Ken's design _is_ an elegant solution to the problem, even if it gives up a lot of concessions (no killer moves, no hash move, No move ordering other than Searching all captures first in MVV/LVA order. No history counters/moves. Hsu and then Chrilly copied that design for a reason, rather than redoing it from scratch.
Kogge-Stone might be unrolled that way: Parallel Simd attacks in one particular directions require four (three if sliders are already member of occupancy) simple instructions, xor, sub, xor.

Code: Select all

__m128i eastAttacks (__m128i occ, __m128i rooks) {
   __m128i tmp;
   occ  = _mm_or_si128 (occ, rooks);  //  make rooks member of occupied
   tmp  = _mm_xor_si128(occ, rooks);  // occ - rooks
   tmp  = _mm_sub_epi8 (tmp, rooks);  // occ - 2*rooks
   return _mm_xor_si128(occ, tmp);    // occ ^ (occ - 2*rooks)
}
If we implement a special sub instruction on the FPGA, which borrows from the other seven directions, aligned on the appropriate lines (like SIMD-wise bytes for ranks), all dirs may processed in parallel.
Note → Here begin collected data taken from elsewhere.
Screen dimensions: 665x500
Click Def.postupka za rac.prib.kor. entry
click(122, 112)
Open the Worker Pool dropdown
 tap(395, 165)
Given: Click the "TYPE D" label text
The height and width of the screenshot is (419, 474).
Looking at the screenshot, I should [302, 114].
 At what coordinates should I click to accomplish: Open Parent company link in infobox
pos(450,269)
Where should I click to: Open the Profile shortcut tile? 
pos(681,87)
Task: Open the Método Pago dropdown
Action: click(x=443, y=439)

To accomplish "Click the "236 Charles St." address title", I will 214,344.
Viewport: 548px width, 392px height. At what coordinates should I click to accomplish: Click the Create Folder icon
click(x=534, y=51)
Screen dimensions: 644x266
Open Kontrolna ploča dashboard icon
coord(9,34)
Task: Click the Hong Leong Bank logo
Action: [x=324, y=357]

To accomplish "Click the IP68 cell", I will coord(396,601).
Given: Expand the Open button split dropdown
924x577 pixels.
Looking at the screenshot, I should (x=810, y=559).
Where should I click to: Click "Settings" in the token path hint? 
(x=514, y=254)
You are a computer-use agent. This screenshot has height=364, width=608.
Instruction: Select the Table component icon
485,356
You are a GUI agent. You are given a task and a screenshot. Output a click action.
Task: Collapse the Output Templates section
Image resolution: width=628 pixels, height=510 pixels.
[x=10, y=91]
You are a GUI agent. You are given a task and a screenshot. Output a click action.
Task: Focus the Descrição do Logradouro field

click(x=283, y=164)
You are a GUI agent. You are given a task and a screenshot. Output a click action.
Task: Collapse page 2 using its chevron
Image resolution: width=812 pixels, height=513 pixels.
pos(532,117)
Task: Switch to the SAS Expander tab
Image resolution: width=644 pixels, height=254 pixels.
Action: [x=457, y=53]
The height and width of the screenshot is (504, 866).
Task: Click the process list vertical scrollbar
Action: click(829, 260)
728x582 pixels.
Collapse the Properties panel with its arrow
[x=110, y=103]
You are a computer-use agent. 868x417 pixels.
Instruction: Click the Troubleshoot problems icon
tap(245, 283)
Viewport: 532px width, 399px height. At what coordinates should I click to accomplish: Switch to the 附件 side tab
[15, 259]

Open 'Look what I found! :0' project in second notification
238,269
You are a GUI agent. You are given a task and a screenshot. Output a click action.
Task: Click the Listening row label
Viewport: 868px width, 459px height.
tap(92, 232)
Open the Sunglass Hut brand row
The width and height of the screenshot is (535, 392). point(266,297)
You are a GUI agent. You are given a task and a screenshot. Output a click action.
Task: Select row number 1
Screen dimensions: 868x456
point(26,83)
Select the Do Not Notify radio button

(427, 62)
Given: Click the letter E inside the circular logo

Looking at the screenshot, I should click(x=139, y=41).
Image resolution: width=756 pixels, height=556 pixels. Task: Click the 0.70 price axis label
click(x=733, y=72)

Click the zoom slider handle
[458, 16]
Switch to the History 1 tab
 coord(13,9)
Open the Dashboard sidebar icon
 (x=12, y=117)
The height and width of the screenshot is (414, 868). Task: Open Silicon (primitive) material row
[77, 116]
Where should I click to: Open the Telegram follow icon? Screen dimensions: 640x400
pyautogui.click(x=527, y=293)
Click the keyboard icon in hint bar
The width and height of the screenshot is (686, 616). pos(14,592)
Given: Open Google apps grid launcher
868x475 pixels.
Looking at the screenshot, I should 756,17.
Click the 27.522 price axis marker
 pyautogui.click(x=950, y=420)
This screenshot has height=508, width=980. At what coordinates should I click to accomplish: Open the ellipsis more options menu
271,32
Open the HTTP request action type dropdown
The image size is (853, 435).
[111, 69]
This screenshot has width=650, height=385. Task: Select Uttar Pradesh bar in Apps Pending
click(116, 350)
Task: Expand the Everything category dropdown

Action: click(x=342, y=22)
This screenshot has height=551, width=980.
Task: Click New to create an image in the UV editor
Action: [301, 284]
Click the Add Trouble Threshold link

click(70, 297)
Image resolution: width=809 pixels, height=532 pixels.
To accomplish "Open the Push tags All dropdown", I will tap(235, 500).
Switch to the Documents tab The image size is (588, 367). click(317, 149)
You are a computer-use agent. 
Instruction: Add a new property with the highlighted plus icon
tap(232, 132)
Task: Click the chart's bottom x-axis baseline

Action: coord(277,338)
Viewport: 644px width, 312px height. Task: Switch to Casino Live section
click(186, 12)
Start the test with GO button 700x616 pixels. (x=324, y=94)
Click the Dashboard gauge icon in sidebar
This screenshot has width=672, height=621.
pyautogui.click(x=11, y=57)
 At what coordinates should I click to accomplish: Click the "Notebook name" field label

Union and set-wise SEE is only about combinatorial logic, where multiple target sets might be processes in parallel as well.
I would not disagree. But that is a _long_ way from a simple change to add a new board representation to the already-existing Belle design. That would be a complete rewrite. Another issue is memory. The belle approach produces moves, one at a time, because it is unattractive to get a wad of moves as you now have to pick 'em off one at a time. I will add that a "multiply" is not exactly FPGA-friendly since it doesn't have an intrinsic instruction set. So you would get to design a finite state machine to do that multiply, at the point where you need it, which would be messy.